Multiple alignment of C-terminal domains. EstA, outer membrane proteins, and secreted proteins belonging to the autotransporter family (31) were compared. Boxes indicate putative amphiphathic β-barrels, and the two fully conserved amino acids from the ATF are marked with an asterisk.

FIG. 6

Distribution of esterase (A) and glucose-6-phosphate dehydrogenase (B) activity in cellular compartments of P. aeruginosa PABS1 and E. coli JM109 containing estA on pBBX+. The percentages of total enzyme activities present in culture supernatants (SN), cytoplasmic-periplasmic fractions (CP/PP), and membranes (M) are given.

FIG. 7

One possible model of the C-terminal domain of P. aeruginosa esterase (EstA) located in the outer membrane.

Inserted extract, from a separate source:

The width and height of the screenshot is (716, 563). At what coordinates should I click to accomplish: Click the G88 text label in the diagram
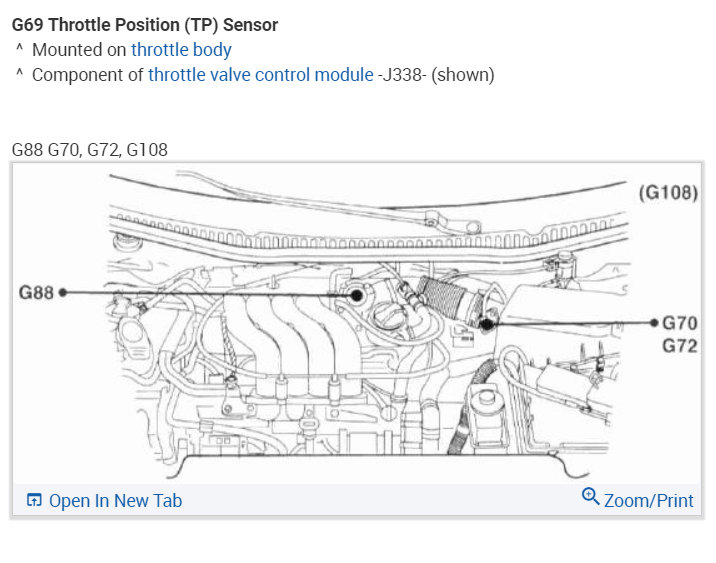click(37, 293)
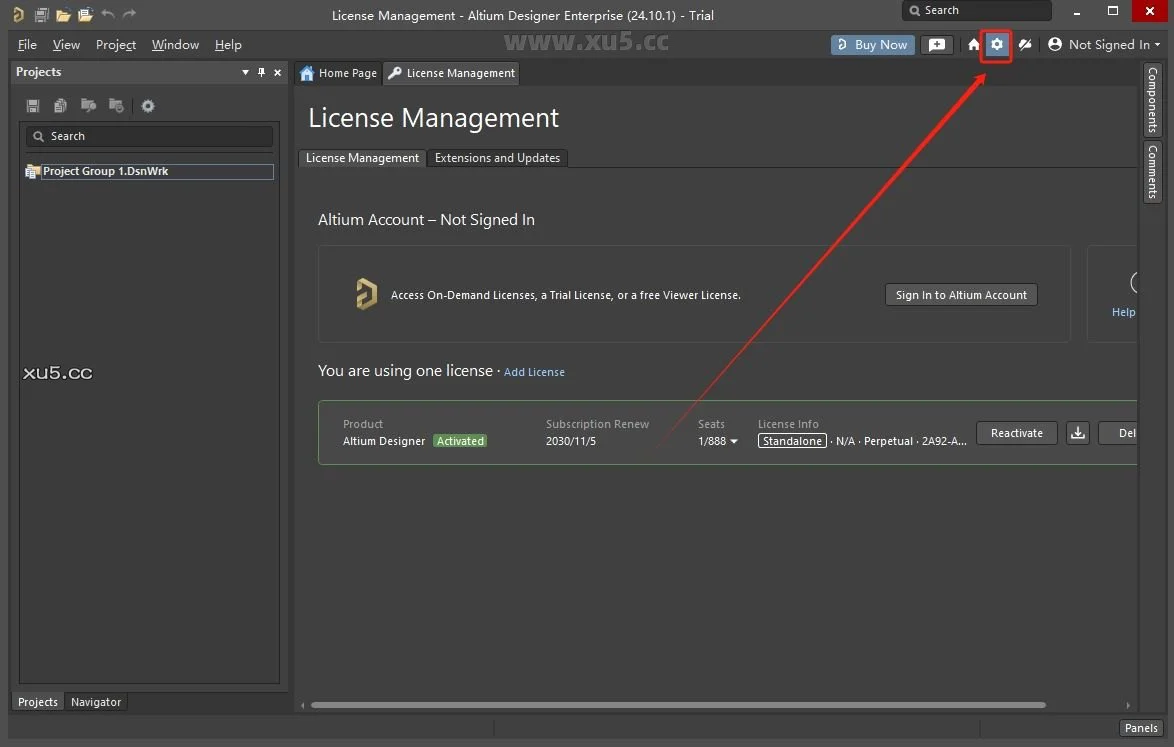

The C-terminal domain (∼G 374 to F 622) is predicted to consist of 11 amphipathic β-strands with 10 to 12 amino acid residues per strand, sufficient to traverse the hydrophobic core of the membrane. The two amino acids fully conserved in proteins belonging to the autotransporter family (31) are marked with asterisks; amino acids printed in bold indicate the hydrophobic side of the β-strands; and amino acids shaded in grey represent two girdles of aromatic residues, which seem to be present in outer membrane proteins of known structure.

FIG. 8

Effect of trypsin treatment on esterase activities of whole cells of P. aeruginosa and E. coli containing estA on pBBX+.